After enduring several days of harsh criticism of the balls it is rolling out for South Africa 2010, sports equipment giant Adidas is fighting back.
The complaints about the "Jabulani" ball (they all have to have names, for marketing purposes) have been both general and specific.
To recap:
Julio Cesar, Brazil's goalkeeper, called the Jabulani ball "terrible" and compared it to the cheesy kind of ball you would buy in a grocery store.
Italian forward Giampaolo Pazzini called it a "disaster", adding, "It moves so much and makes it difficult to control. You jump up to head a cross and suddenly the ball will move and you miss it. It is especially bad for the goalkeepers if it means they concede a goal because they can't judge the trajectory."
Said Brazil midfielder Julio Baptista: "There is no way to hide it. It's bad for the goalkeepers and it's bad for us. It's really bad. The players try to cross it and it goes to the opposite direction they intended it to go."
Said Spain goalie Iker Casillas: "It's sad that that such an important competition like the World Cup has such an important element like this ball of appalling condition."
It is something of a World Cup tradition for Adidas to come out with a new ball, and for players to complain about it. But usually, it's only the goalkeepers who are complaining. The criticism this time seems wider and deeper.
So now, Adidas has responded. And to boil it down, the German company says the players are 1) smokin' crack or 2) cretins who didn't bother to practice with the thing even though it has been available for months.

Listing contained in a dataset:

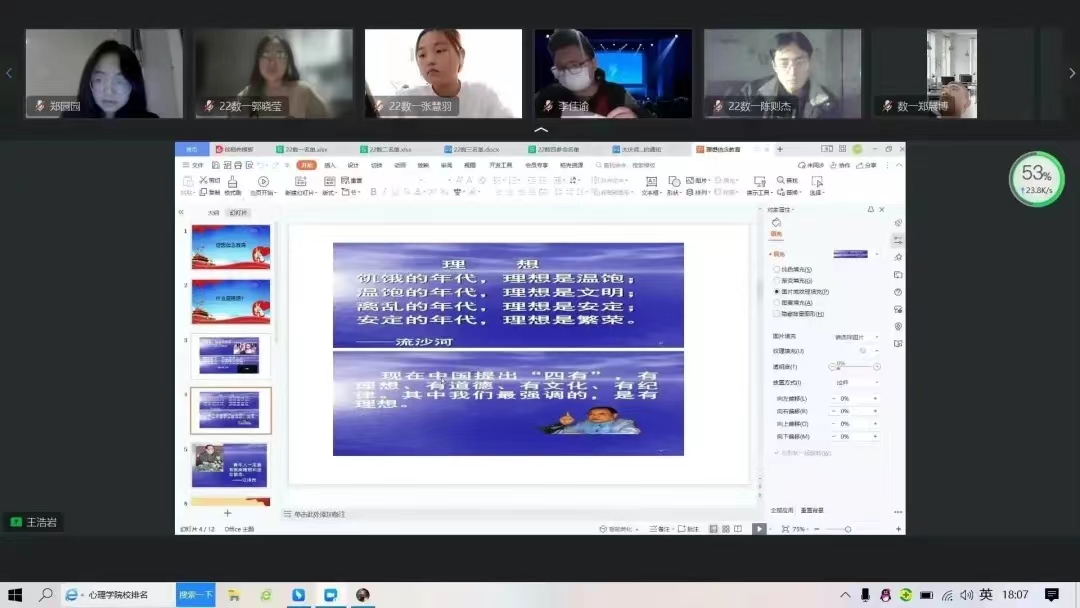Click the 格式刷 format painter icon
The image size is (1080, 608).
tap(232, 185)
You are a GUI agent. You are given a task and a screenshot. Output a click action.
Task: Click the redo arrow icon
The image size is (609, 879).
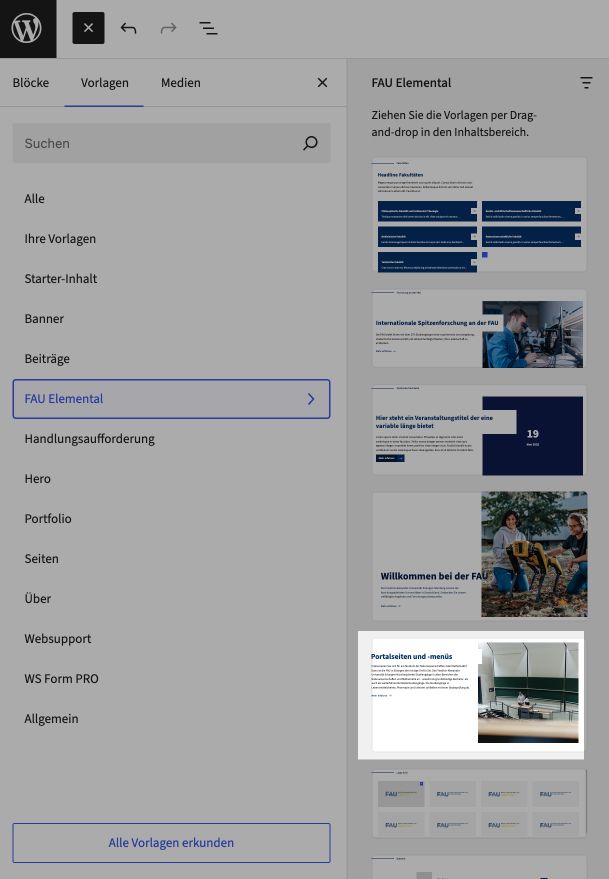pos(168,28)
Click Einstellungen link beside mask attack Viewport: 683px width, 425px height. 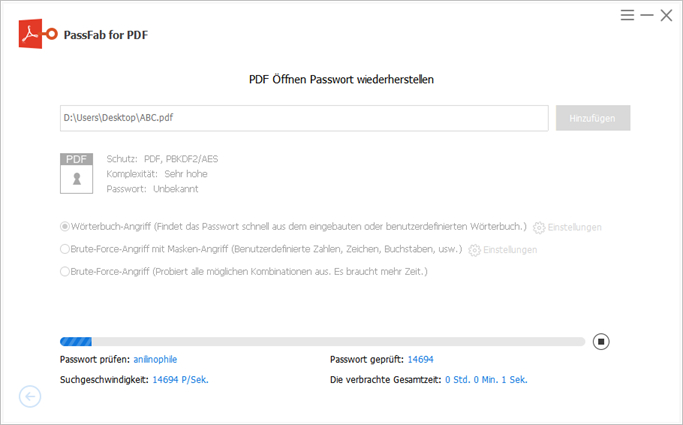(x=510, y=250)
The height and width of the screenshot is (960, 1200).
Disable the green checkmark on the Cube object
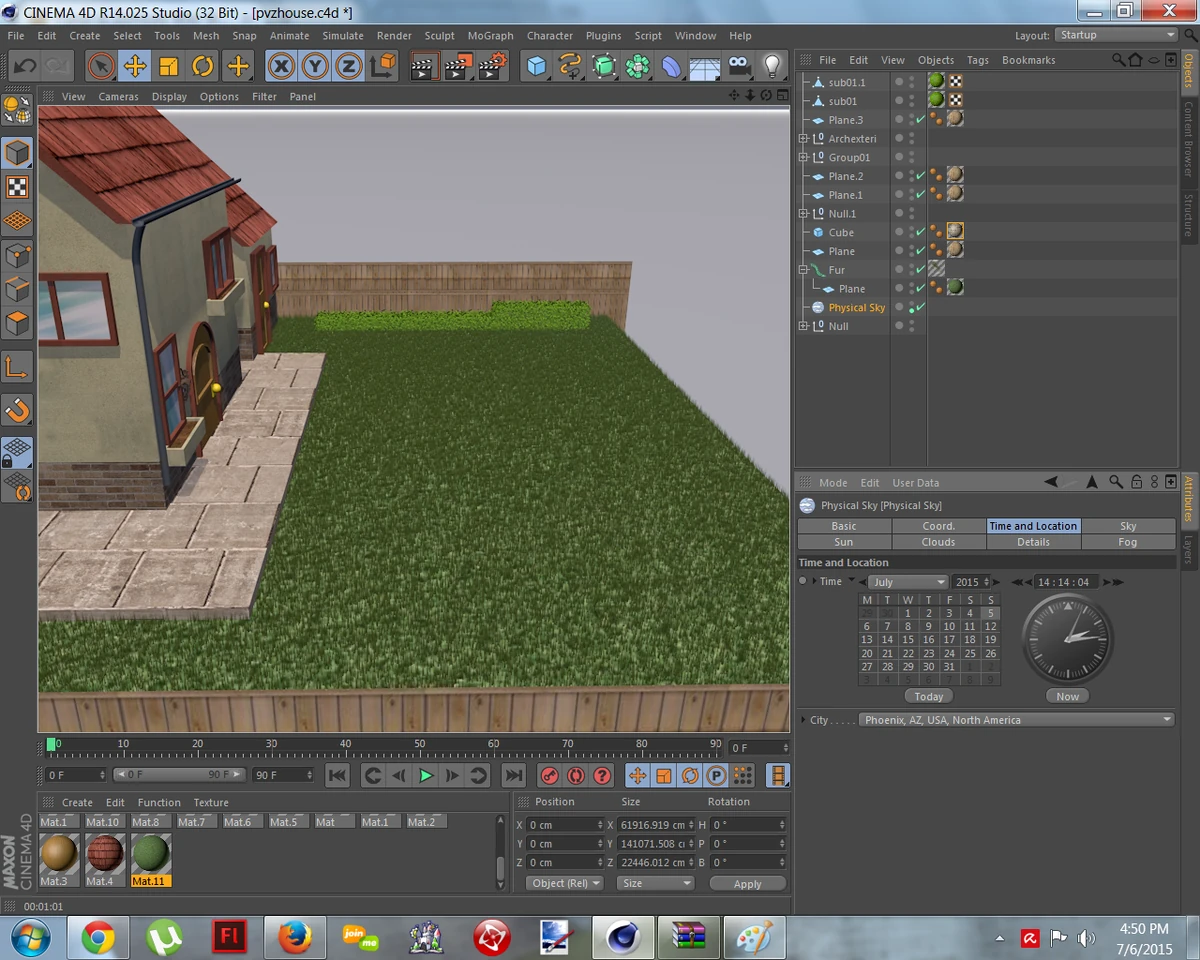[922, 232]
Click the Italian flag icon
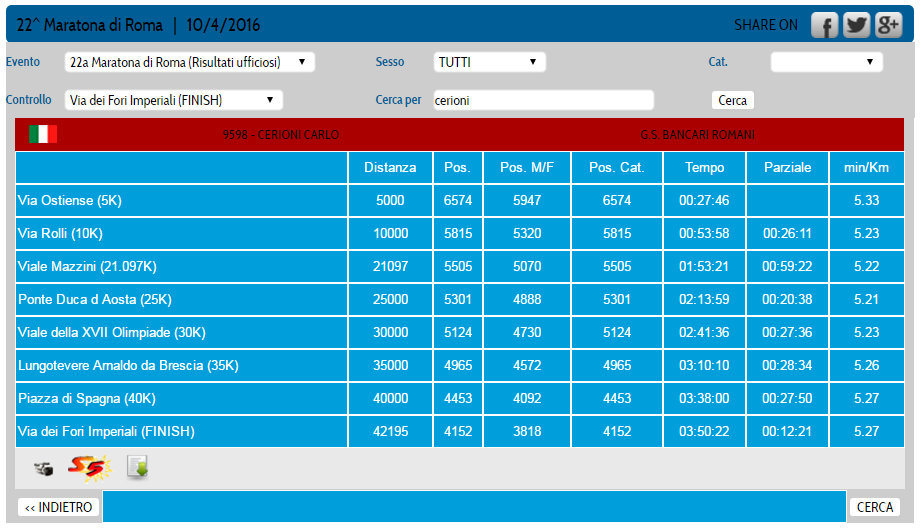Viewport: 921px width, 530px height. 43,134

* * *

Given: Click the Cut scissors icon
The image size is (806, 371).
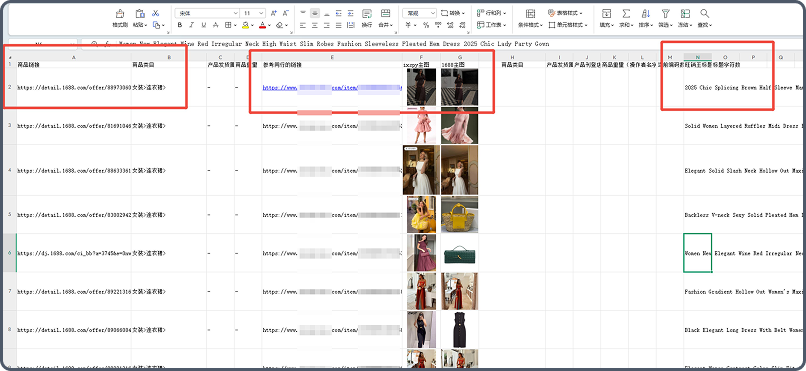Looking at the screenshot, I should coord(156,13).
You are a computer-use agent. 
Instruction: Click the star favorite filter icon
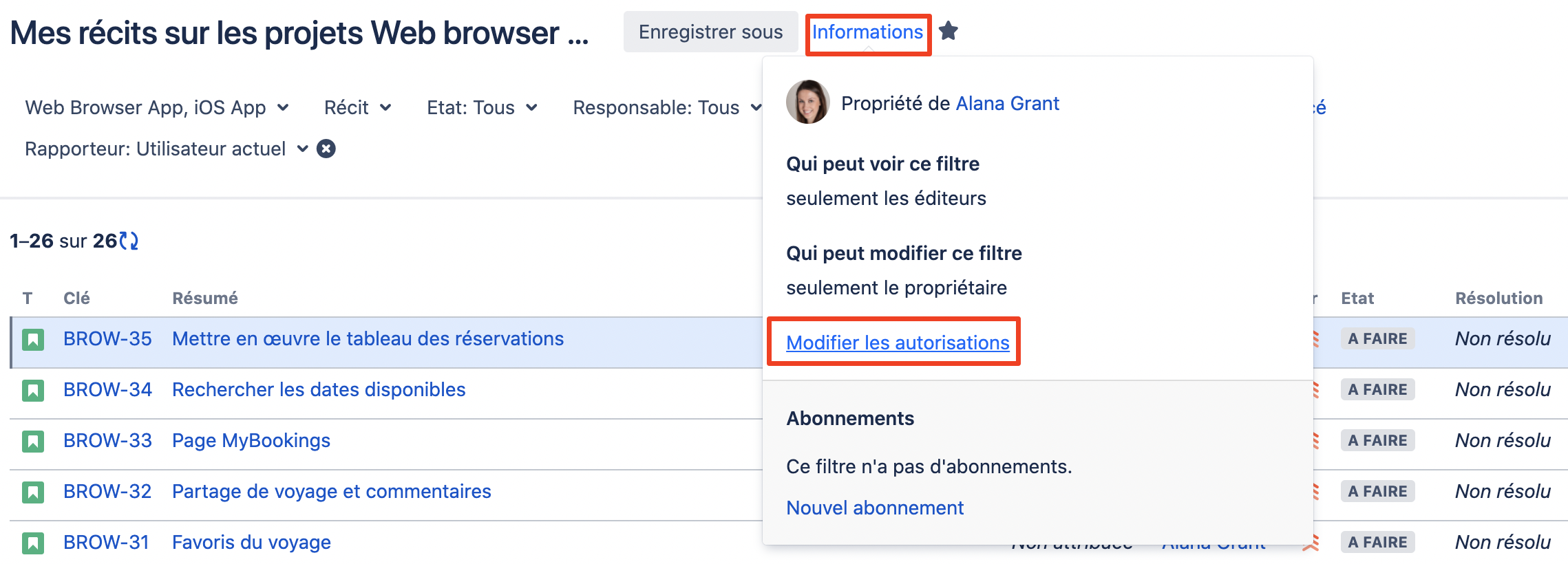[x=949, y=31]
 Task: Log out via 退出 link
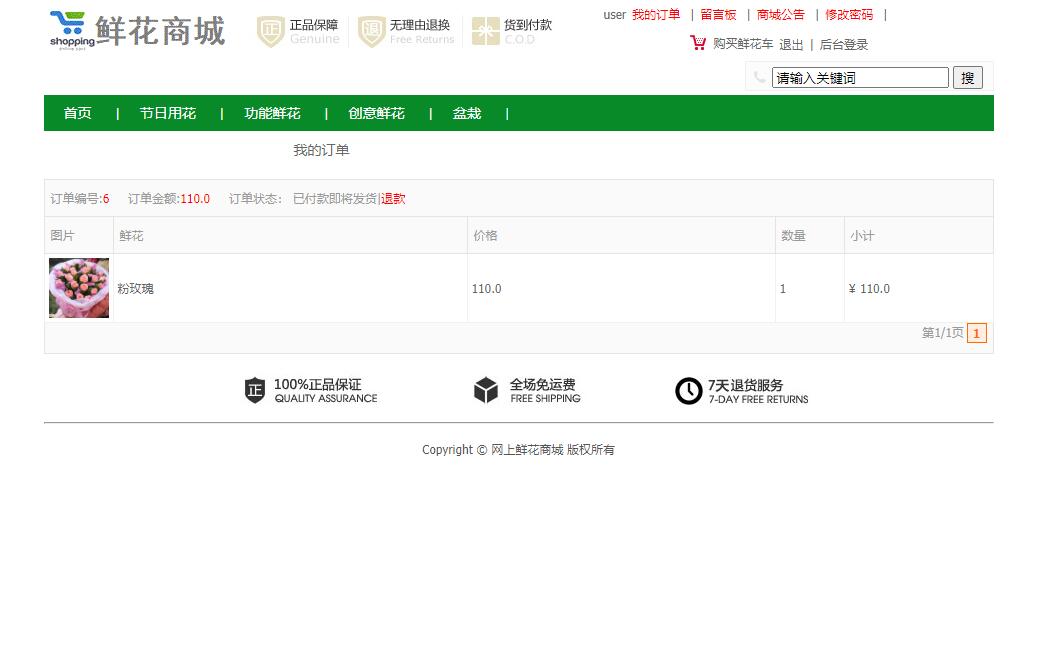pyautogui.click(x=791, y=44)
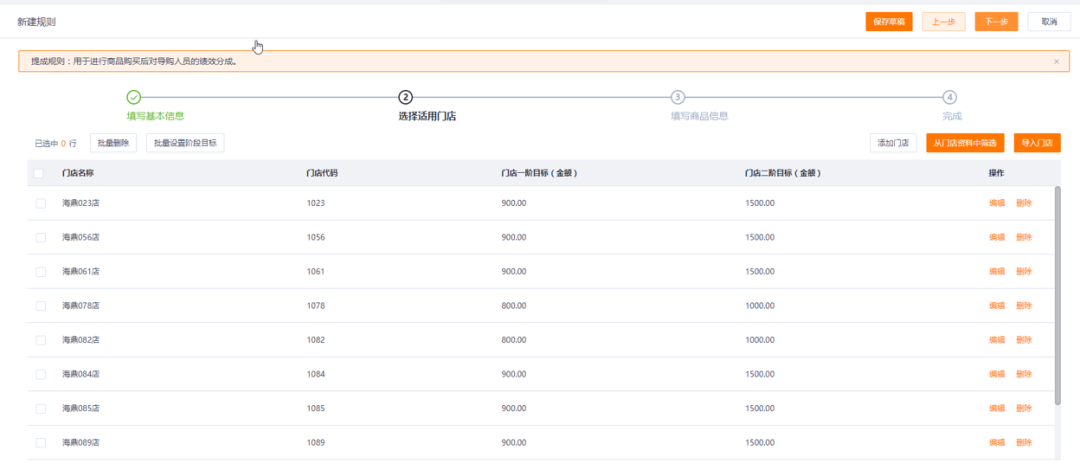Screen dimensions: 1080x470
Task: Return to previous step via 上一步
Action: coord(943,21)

WHAT YOU WILL DO
A. Rewrite the passage on the Adidas World Cup ball from "After enduring several" up to and including "a grocery store.", renaming "Jabulani" as "official" throughout.
B. Using the passage on the Adidas World Cup ball, state whether each statement agrees with it, answering yes or no and quoting the deciding words: (i) Julio Cesar plays as goalkeeper for Brazil. (ii) Adidas is described as a French company. (iii) Usually only goalkeepers complain about the new World Cup ball.
C. Continue the passage on the Adidas World Cup ball from the point where it stops.

RESPONSES BY TASK
A.
After enduring several days of harsh criticism of the balls it is rolling out for South Africa 2010, sports equipment giant Adidas is fighting back.
The complaints about the "official" ball (they all have to have names, for marketing purposes) have been both general and specific.
To recap:
Julio Cesar, Brazil's goalkeeper, called the official ball "terrible" and compared it to the cheesy kind of ball you would buy in a grocery store.

B.
(i) Yes: "Julio Cesar, Brazil's goalkeeper"
(ii) No: "the German company"
(iii) Yes: "But usually, it's only the goalkeepers who are complaining."

C.
Complaints about sports equipment are not new, and they are not always unwarranted.
Remember the "new and improved" National Basketball Association ball made of synthetic something-or-other by Spalding? It was introduced at the start of the 2006-07 season, and players hated it. Hated it. They said it was slippery, and so hard that it split the skin on players' hands. Steve Nash, who was the two-time league MVP at the time, said it "tears my fingers apart."
They complained so much and insisted so strenuously that the old leather ball be returned ... that the league caved in and the players got their old balls back.
It seems unlikely Fifa will do the same. It is an imperious organization that cares far more about sponsors than players.
So World Cup players ... will just have to become accustomed to irregular flight paths ... unless they want to admit it's their fault they didn't embrace the new ball soon enough. That's allowed, too.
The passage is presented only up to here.